→ Extract provided
━━━━━━━━━━
Thursday, March 26, 2009

Our Dangerous Banking System

Although I enjoyed using the Seinfeld sitcom as a literary device in the previous post to illustrate the internal workings of American banking system, I think a little history is needed to fully reveal how dangerous that banking system is to our general welfare.

According to Murray Rothbard, in The Mystery of Banking, 2nd Edition, banks originated as trusted places where people, for a small fee, kept there valuables in a safe place (this practice continues to this day in the form of safety deposit boxes). This practice of protecting people’s deposited valuables turned to fraud over one-thousand years ago in China when banking merchants first used their deposits to inflate the economy. Customers were given receipts for their deposits of gold and these receipts were treated as substitutes for the gold itself and could therefore be used in commercial exchange. The banks eventually were caught issuing more receipts than they actually held as gold. This attempt to inflate the economy with counterfeit receipts of gold was then considered to be a crime, although it is now hailed as our modern “fractional reserve” banking system.

Venice, the home of Marco Polo, adopted many things from its Chinese trading partners, among which were noodles, silk, and the bad practice of using bank deposits to inflate the economy. In Venice as well as China, however, the issuing of more gold receipts than gold was considered a form of fraud, rather that the heart of a banking system that made national heroes of its leading perpetrators. The wizards of our current Federal Reserve would have been ringleaders in those more innocent times.

The Middle Ages in Europe witnessed the growth of another form of banking which we are also today very familiar with – the loaning of money for interest. But, in the Middle Ages, the banking families that grew rich financing the wars of kings, loaned only their own money – not the money of other people who had intrusted their wealth to them. This type of issuing of credit has a far different effect on the general economy than the modern practice of loaning out other people deposits. When a Rothchild loans $1,000 of his own money to a customer, there is no inflationary effect on the economy. The customer has $1,000 more to take to the market to bid on fabrics and spices, but Rothchild has $1,000 less to make competing bids in that market. The result of loaning your own money out is that the money supply remains the same; there is no inflation, and the costs of the fabrics and spices remain essentially unchanged.

The practice of bankers loaning only their own money ended in England and America in the nineteenth century when courts held consistently that depositors’ deposits were not deposits at all, but rather, were loans from the depositor to the bank, to be used by the bank for its own purpose of making loans to customers. On the surface, this does not seem to be such a bad practice; the additional money that banks are able loan is available for expanding businesses. However, let us take a look at the inflationary effect of banks making loans from its depositors’ accounts.
━━━━━━━━━━
→ Task inputs
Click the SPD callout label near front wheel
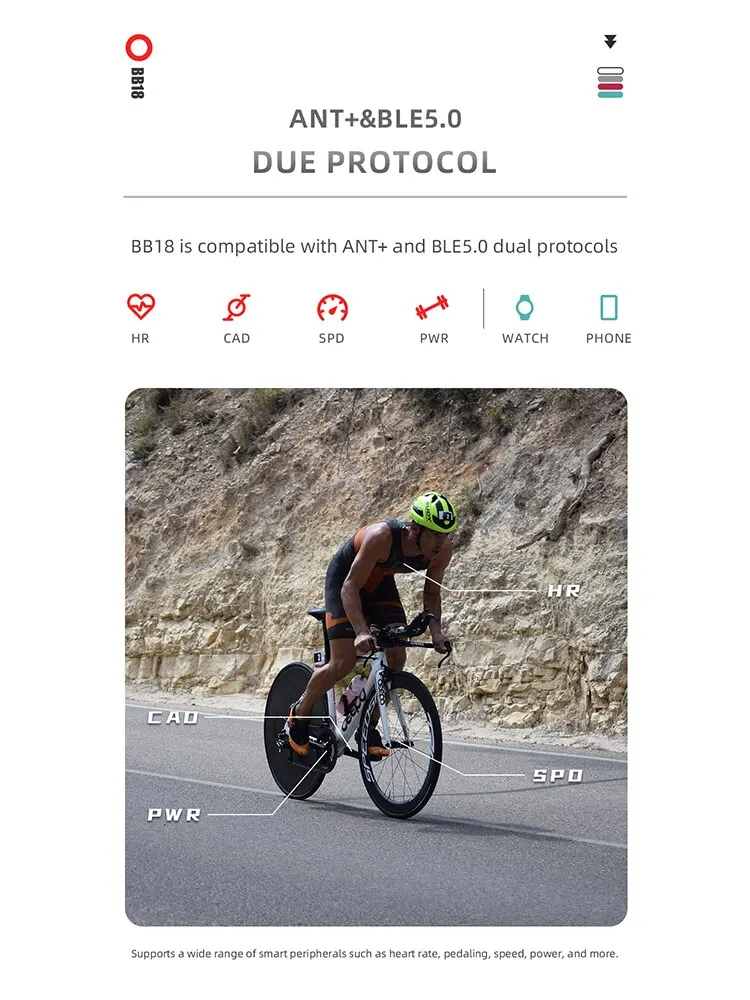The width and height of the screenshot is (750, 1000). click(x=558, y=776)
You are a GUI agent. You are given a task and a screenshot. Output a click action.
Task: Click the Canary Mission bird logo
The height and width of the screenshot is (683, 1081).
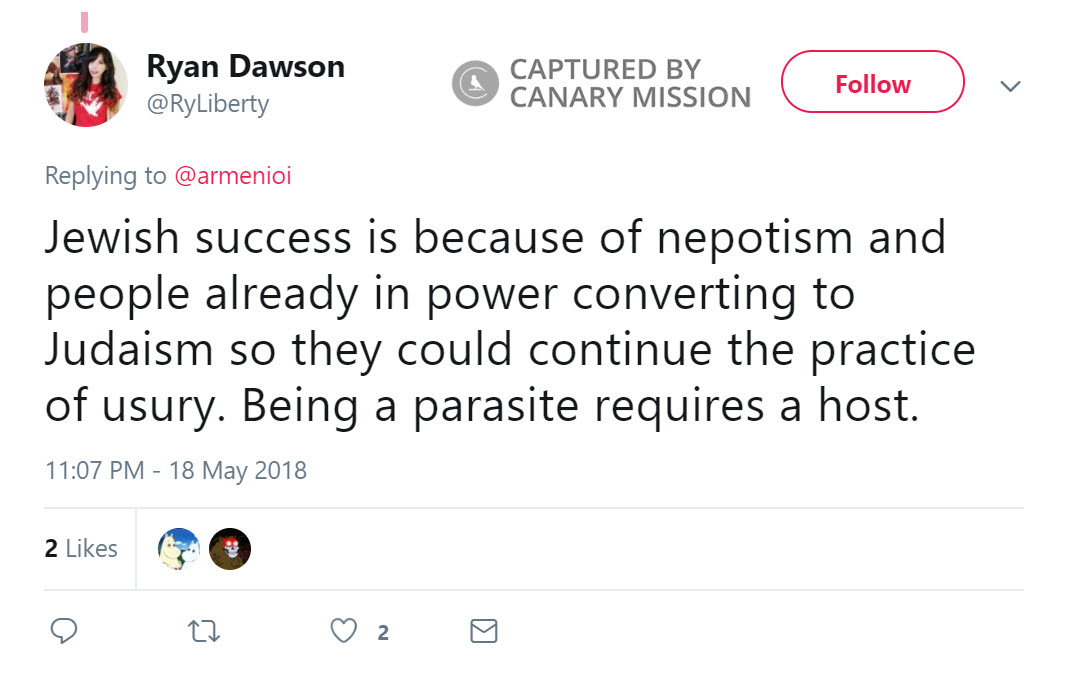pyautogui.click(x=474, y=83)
━━━━━━━━━━
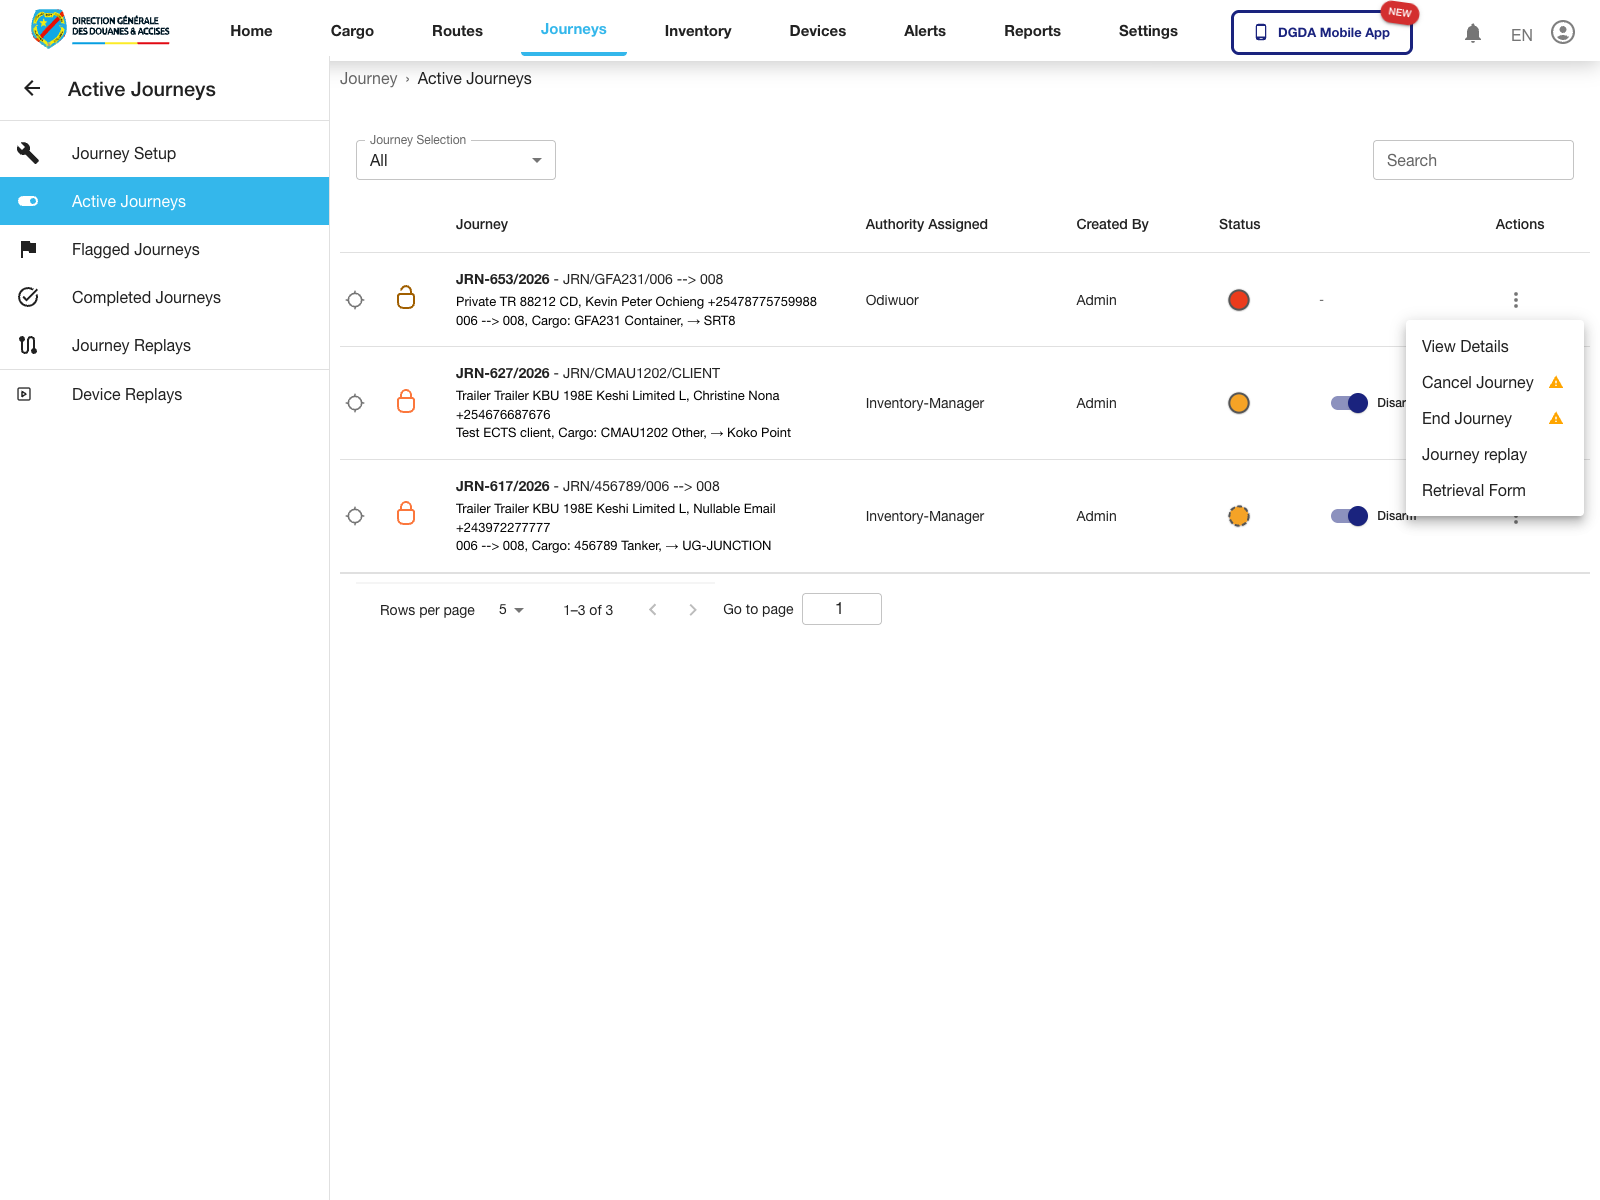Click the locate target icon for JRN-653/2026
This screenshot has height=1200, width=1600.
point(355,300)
━━━━━━━━━━
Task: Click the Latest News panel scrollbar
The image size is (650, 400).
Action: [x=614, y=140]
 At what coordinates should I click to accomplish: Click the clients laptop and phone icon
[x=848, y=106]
━━━━━━━━━━
→ Challenges
[1] In the records, write out the lines starting at the line that contains "Click the SPD callout label near front wheel" and ending at the line that contains "pyautogui.click(x=474, y=83)", including both. Omit the pictures.
[2] Continue the post on the history of banking from the point where it stops.

→ Answers to the exercises
[1]
Click the SPD callout label near front wheel
The width and height of the screenshot is (750, 1000). click(x=558, y=776)
You are a GUI agent. You are given a task and a screenshot. Output a click action.
Task: Click the Canary Mission bird logo
The height and width of the screenshot is (683, 1081).
pyautogui.click(x=474, y=83)

[2]
When customer Richman deposits his $1,000 in the local bank, he receives a deposit slip that proves his checks are worth that sum. He is able to go to the market and write checks just as if he had the $1,000 in his pocket. However, the bank takes his deposit and loans $800 to Poorman (the $200 is held by the bank to satisfy the government’s requirement of a 20% “fractional reserve”). Now, Richman and Poorman each go to the market with what they believe is a pocketful of money, Richman with $1,000 and Poorman with $800. But doing a little addition, we can see that the market has a total money supply from our friends of $1,800 from what began as Richman’s original $1,000. The marketplace has suffered an inflation of an addition $800.

Poorman, however, does not carry around his $800 in cash. He took his loan and immediately deposited in the bank. Now it is safe and all he has to do is carry his checkbook and a deposit slip that proves that he has $800 deposited in the bank. It is as good as carrying around cash. However, now the bank has a total amount on deposit of $1,800, Richman’s $1,000 and Poorman’s $800. Since it can loan out 80% of its total deposits, it is able to loan out an additional $640 (80% of the Poorman’s $800 deposit) to Realpoorman. Realpoorman, in turn, deposits his $640 in the bank and the bank has even more deposits and the inflationary growth of the money supply continues.

This modern banking practice works if you don’t think of the damage done to Richman when he goes to the market and finds that the goods he once purchased for $10 are now costing him $20 because he must now bid for those goods against other people with money – the additional money that the bank has created by issuing credit on his original $1,000 deposit. Richman is a victim of an inflation that diluted the value of his $1,000.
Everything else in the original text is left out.